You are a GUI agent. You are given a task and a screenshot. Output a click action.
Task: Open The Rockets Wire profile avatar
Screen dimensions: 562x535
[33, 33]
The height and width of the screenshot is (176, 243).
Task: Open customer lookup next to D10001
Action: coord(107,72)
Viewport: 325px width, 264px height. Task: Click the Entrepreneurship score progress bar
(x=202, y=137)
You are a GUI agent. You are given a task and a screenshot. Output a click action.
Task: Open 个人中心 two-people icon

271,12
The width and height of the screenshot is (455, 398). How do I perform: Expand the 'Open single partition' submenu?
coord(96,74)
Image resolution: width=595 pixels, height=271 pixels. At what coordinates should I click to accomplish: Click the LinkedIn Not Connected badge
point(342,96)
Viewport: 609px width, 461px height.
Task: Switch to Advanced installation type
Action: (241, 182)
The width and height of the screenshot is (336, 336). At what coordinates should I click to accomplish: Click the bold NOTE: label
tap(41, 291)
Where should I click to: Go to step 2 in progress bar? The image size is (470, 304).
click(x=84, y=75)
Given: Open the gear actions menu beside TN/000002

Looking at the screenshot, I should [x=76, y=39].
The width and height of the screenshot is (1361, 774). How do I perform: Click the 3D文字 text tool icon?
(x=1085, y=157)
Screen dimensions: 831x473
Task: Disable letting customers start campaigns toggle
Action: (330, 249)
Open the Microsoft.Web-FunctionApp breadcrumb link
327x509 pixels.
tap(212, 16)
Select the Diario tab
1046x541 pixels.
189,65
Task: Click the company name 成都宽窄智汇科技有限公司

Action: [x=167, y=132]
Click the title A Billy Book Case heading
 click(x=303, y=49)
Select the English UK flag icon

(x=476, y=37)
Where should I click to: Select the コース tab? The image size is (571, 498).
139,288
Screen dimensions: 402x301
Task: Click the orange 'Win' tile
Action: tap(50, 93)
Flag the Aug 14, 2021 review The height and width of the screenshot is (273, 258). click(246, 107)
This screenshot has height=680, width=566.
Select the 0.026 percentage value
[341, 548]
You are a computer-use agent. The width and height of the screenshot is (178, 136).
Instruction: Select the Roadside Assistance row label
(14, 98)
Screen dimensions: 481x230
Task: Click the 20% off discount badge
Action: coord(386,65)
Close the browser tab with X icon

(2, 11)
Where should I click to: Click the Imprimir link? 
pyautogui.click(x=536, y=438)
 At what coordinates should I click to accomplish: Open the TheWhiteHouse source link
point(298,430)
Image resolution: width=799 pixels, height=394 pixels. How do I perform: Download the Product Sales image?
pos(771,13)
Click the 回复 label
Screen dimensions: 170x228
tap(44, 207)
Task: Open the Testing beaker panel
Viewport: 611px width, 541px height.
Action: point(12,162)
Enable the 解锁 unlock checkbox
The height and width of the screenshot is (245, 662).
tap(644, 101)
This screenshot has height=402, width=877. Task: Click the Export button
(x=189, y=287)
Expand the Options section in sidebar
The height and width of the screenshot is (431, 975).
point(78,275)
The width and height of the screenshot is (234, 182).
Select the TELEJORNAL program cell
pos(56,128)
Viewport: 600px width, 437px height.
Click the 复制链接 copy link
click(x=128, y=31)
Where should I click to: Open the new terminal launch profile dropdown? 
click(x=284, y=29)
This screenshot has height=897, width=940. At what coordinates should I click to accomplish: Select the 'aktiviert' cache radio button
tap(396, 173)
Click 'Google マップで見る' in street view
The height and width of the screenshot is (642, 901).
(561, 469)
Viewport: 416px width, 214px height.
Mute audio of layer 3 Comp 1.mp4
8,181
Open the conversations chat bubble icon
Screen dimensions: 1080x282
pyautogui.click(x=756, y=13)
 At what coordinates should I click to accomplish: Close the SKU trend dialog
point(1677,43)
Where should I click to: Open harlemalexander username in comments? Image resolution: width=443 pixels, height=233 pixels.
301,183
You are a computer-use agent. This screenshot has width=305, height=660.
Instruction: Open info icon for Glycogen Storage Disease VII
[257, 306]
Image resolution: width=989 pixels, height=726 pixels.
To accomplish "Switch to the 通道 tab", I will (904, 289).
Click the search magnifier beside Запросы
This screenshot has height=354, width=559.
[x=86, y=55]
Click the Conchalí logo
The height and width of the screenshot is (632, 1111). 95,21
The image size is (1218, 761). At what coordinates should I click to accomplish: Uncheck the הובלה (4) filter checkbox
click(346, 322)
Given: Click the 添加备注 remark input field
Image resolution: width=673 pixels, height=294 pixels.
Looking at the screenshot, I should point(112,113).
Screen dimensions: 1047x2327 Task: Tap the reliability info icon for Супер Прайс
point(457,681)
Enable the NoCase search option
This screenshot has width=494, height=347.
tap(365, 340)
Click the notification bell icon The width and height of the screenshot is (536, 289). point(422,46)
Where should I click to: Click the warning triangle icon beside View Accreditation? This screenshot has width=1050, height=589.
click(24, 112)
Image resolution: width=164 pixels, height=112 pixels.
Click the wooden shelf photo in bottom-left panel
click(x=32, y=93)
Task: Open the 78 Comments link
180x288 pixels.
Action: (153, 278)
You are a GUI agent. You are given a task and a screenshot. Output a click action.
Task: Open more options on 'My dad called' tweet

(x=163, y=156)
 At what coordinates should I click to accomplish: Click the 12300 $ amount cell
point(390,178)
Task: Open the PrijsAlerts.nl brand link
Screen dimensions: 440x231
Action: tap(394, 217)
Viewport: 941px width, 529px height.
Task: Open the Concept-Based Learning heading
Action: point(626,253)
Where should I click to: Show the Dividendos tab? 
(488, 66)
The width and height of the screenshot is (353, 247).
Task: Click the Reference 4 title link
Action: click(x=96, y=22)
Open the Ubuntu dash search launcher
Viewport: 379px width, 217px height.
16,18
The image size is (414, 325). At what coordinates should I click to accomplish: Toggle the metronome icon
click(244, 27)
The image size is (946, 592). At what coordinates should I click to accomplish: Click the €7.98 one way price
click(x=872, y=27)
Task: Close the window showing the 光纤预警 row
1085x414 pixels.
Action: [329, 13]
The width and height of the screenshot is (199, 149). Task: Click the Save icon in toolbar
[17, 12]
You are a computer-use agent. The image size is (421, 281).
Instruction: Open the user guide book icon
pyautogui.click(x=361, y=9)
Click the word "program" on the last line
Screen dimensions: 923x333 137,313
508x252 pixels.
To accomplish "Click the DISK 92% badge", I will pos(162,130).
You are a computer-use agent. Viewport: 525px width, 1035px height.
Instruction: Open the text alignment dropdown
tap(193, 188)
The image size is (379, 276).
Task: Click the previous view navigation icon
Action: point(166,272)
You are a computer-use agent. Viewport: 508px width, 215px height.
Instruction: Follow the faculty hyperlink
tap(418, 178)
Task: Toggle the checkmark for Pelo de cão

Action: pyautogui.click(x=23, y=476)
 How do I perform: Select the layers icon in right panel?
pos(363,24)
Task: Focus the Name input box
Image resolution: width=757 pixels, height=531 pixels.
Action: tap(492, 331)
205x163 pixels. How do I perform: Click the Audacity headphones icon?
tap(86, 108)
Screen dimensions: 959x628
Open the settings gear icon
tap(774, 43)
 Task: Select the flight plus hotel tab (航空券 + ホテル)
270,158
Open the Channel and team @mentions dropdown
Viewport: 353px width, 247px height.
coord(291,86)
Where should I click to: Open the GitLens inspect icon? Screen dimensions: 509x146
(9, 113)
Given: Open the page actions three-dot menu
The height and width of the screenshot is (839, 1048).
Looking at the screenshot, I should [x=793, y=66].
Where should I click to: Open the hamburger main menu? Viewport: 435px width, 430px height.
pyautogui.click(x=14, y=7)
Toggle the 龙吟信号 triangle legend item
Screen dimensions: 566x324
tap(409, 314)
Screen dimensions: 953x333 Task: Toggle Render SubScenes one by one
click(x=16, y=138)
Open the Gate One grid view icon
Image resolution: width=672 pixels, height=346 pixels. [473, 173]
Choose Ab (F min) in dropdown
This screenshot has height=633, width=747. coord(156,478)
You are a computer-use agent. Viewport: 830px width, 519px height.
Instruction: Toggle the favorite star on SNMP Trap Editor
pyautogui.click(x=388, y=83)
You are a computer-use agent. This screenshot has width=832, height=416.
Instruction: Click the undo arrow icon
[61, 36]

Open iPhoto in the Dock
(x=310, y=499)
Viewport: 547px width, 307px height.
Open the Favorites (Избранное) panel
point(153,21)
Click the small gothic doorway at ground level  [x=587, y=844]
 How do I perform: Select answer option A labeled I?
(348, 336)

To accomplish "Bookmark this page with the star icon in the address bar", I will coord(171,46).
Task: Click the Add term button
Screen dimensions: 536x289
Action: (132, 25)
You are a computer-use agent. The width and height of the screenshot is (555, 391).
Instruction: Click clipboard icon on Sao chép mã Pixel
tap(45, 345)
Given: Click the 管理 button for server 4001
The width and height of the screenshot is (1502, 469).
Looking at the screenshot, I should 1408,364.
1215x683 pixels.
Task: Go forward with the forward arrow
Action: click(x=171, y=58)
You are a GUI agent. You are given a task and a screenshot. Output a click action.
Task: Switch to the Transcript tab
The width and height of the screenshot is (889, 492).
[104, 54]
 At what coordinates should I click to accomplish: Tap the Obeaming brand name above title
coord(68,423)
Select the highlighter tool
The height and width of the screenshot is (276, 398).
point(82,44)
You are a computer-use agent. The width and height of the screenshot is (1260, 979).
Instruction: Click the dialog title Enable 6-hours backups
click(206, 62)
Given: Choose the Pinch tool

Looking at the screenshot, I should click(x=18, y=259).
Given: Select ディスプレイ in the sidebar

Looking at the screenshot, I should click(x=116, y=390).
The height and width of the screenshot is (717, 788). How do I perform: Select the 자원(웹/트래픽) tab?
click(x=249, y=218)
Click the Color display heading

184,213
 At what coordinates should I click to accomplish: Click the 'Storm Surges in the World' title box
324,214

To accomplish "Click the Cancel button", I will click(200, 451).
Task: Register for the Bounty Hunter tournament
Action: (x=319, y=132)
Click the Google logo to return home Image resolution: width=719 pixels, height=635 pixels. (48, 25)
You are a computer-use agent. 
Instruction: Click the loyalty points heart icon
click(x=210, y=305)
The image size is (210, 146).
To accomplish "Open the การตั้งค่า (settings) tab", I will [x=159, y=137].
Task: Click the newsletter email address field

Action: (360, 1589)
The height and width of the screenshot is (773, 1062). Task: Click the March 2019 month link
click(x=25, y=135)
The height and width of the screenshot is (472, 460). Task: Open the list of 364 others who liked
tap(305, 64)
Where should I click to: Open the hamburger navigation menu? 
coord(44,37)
::::::::::
Task statement =
Search the records for the word "computer", then list every line that has it.

Answer space =
You are a computer-use agent. The width and height of the screenshot is (178, 136).
You are a computer-use agent. This screenshot has width=305, height=660.
You are a computer-use agent. The image size is (421, 281).
You are a computer-use agent. Viewport: 525px width, 1035px height.
You are a computer-use agent. Viewport: 508px width, 215px height.
You are a computer-use agent. Viewport: 830px width, 519px height.
You are a computer-use agent. This screenshot has width=832, height=416.
You are a computer-use agent. The width and height of the screenshot is (555, 391).
You are a computer-use agent. The width and height of the screenshot is (1260, 979).
You are a computer-use agent. 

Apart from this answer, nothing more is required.